Element 73 · Transition Metal
Tantalum
Tantalum makes the capacitors in your smartphone — small, reliable, and once associated with conflict mineral concerns.
Element Facts
SYMBOL
Ta
ATOMIC NO.
73
ATOMIC WEIGHT
180.95
CATEGORY
Transition Metal
PERIOD
Period 6
GROUP
Group 5
Historical Uses
Tantalum was discovered in 1802 by Swedish chemist Anders Gustaf Ekeberg in minerals from Sweden and Finland. He named it after Tantalus, the figure from Greek mythology condemned to stand in a pool of water that receded whenever he tried to drink — a metaphor for the frustrating difficulty of dissolving tantalite mineral in acid.
For much of the 19th century, tantalum was confused with niobium, which had been discovered at almost the same time. The two elements are chemically very similar and naturally occur together. In 1866, Swiss chemist Jean Charles Galissard de Marignac finally demonstrated they were distinct elements by careful chemical separation.
Early 20th century applications included tantalum wire for incandescent lamp filaments (before tungsten proved superior) and surgical instruments.
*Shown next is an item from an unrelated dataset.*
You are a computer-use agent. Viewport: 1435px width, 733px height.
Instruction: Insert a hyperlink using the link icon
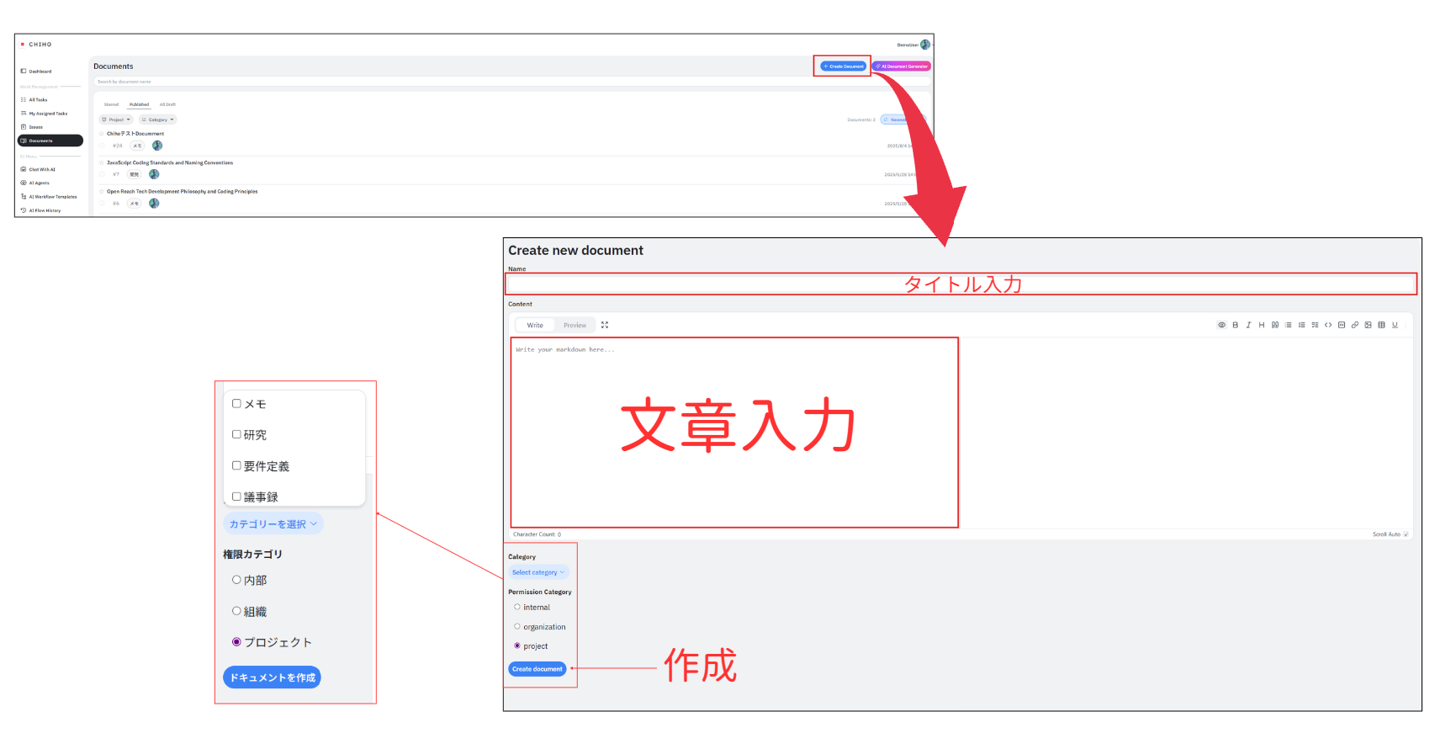[x=1355, y=325]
Its complete biocompatibility — the human body does not react to tantalum — made it ideal for surgical sutures, bone repair plates, and skull reconstruction. The modern tantalum industry is dominated by capacitors used in electronics: tantalum electrolytic capacitors are compact, reliable, and found in virtually every smartphone, laptop, and medical device.
Overview
Tantalum is element 73, a hard, blue-grey transition metal with extreme corrosion resistance and high melting point. Most tantalum production comes from coltan ore (columbite-tantalite), with significant supply previously from conflict zones in Central Africa — now subject to strict supply chain due diligence under the EU Conflict Minerals Regulation.
Current Uses
Tantalum capacitors in smartphones, laptops, and high-reliability electronics — small, stable, and irreplaceable. Aerospace superalloys for jet engine turbine blades. Surgical implants and medical instruments (excellent biocompatibility). Chemical plant equipment.
Not Commercially Viable for Scrap
Why QuickStop Metals doesn’t buy Tantalum:
Tantalum recovery from spent capacitors is performed only by specialist e-waste processors. The metal exists at very small percentages in finished electronics. No general scrap market.
Price Context
Tantalum prices around $250–400/kg with strong supply chain due diligence requirements.